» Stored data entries
Content starts
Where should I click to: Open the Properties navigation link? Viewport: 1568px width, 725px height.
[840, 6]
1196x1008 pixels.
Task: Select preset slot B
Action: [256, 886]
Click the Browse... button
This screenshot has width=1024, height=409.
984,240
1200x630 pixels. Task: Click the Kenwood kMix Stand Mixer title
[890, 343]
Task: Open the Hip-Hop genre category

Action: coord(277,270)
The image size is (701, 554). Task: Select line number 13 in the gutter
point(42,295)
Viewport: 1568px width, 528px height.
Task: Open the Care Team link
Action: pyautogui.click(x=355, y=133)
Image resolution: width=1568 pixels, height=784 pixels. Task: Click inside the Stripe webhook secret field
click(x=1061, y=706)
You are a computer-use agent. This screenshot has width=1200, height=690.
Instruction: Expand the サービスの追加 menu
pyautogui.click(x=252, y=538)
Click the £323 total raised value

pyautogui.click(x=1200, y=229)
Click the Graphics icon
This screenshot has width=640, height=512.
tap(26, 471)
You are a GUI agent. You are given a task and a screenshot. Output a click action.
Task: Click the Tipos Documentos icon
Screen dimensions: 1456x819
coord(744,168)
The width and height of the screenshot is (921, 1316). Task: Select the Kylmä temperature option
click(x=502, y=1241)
Content ends
» Exercise instructions
Could you restate, word for word, every line from the one containing "The width and" through the last line of the records above, and nothing more?

» Solved exercise
The width and height of the screenshot is (921, 1316). Task: Select the Kylmä temperature option
click(x=502, y=1241)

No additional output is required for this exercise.